Recorded data:
==================================================
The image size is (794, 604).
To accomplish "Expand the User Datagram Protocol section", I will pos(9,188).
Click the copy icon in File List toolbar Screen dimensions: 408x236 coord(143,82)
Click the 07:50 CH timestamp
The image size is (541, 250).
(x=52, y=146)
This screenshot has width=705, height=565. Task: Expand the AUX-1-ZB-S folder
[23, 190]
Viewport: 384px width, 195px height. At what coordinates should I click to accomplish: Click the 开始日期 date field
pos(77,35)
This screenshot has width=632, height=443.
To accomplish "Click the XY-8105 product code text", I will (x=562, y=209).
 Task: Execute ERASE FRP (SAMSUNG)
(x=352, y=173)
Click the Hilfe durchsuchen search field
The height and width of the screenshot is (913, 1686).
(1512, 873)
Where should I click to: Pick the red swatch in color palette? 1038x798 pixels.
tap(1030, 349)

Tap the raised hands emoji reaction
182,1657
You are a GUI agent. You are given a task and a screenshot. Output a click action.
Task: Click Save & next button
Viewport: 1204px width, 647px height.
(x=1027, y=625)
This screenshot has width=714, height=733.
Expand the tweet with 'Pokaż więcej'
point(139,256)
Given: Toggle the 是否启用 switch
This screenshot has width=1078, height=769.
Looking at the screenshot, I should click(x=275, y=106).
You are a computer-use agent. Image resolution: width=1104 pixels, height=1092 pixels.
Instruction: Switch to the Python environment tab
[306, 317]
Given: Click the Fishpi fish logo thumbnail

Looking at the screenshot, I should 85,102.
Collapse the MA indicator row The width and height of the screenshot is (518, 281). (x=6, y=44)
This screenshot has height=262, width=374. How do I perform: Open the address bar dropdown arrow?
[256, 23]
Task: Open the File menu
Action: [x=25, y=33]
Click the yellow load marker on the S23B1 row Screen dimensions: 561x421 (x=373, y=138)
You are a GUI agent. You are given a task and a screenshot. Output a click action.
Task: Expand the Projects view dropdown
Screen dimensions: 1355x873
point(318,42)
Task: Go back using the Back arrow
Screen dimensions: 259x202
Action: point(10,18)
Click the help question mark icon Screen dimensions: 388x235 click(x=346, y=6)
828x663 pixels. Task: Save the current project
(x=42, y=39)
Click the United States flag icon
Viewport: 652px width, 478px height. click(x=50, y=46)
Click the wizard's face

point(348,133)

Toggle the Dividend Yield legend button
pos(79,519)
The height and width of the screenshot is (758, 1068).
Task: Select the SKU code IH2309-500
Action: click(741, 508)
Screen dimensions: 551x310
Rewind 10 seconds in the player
==================================================
◆ **WORK TASK**
Please print verbatim each line from the first line of the entries above to the line that contains "Given: Toggle the 是否启用 switch", inclusive, and nothing more.

◆ **FINAL ANSWER**
The image size is (794, 604).
To accomplish "Expand the User Datagram Protocol section", I will pos(9,188).
Click the copy icon in File List toolbar Screen dimensions: 408x236 coord(143,82)
Click the 07:50 CH timestamp
The image size is (541, 250).
(x=52, y=146)
This screenshot has width=705, height=565. Task: Expand the AUX-1-ZB-S folder
[23, 190]
Viewport: 384px width, 195px height. At what coordinates should I click to accomplish: Click the 开始日期 date field
pos(77,35)
This screenshot has width=632, height=443.
To accomplish "Click the XY-8105 product code text", I will (x=562, y=209).
 Task: Execute ERASE FRP (SAMSUNG)
(x=352, y=173)
Click the Hilfe durchsuchen search field
The height and width of the screenshot is (913, 1686).
(1512, 873)
Where should I click to: Pick the red swatch in color palette? 1038x798 pixels.
tap(1030, 349)

Tap the raised hands emoji reaction
182,1657
You are a GUI agent. You are given a task and a screenshot. Output a click action.
Task: Click Save & next button
Viewport: 1204px width, 647px height.
(x=1027, y=625)
This screenshot has width=714, height=733.
Expand the tweet with 'Pokaż więcej'
point(139,256)
Given: Toggle the 是否启用 switch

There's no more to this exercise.